Voting From the Rooftops – Section Four: Proliferating for Profit

“Barrett is hoping to widen his lead with a helping hand from the State Department, which recently gave him the okay to sell rifles to civilians in Europe, a market that was off-limits under the Clinton Administration. He is also working on interchangeable components that can turn the .50-caliber semiautomatic into a grenade launcher. That one’s for the military alone. For now.”

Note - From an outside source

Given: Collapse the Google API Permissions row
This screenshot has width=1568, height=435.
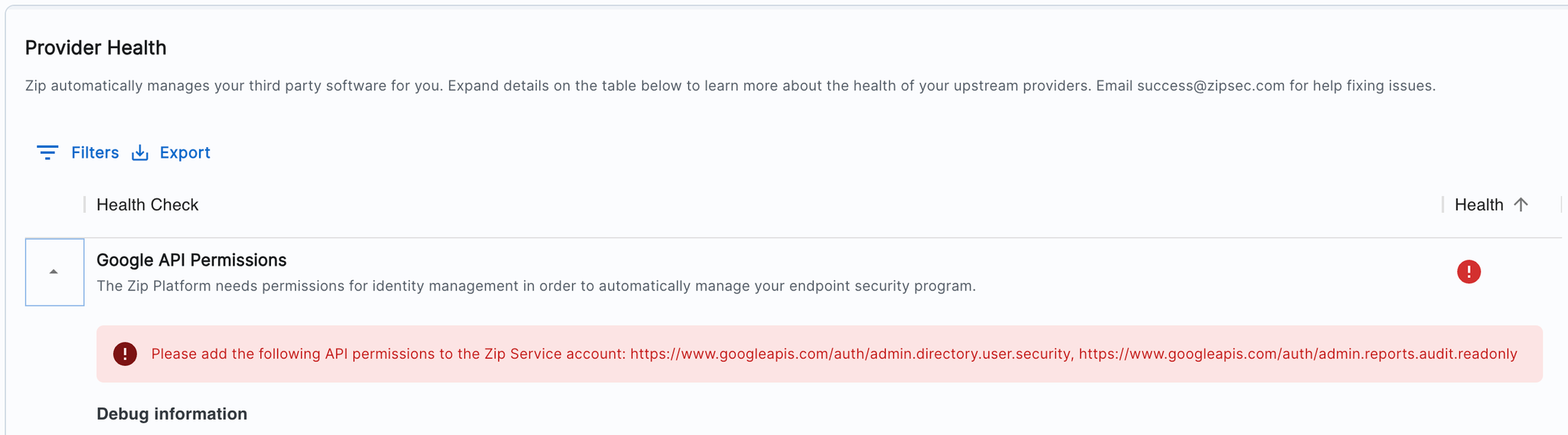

—”Size Matters,” Forbes, 1 October 2001237


The American gun industry has been in trouble for decades. Despite the chronic record of death and injury that firearms inflict on America—far exceeding those of any nation in history not at war—the industry’s markets are, in fact, stagnant at best, fading at worst. Hunting is slowly evaporating as a sport. More and more of the general public are repelled by guns, seeing them as either weapons of crime or dangerous toys owned only by a shrinking minority of Americans. As a result, the civilian firearms market is becoming smaller and more concentrated.cc It is also becoming older, facing the permanent loss of past customers, as described in a recent industry magazine: 

I woke up one morning at this year’s SHOT Show, looked in the mirror, and saw the future of the shooting and hunting business staring back at me. It was not a pretty sight. Just like the majority of your customers—the hunters and shooters of America—I’m getting older.238

People in the gun industry are keenly aware of these mordant facts. Like any other mature industry hemmed in by static markets, it prizes innovation. Those who innovate survive a bit longer. Those who do not fall by the wayside. Thus, gun manufacturers are constantly searching for new designs and new niche markets (such as women and racial and ethnic minorities). And what is good for the gun industry usually is bad for the public. 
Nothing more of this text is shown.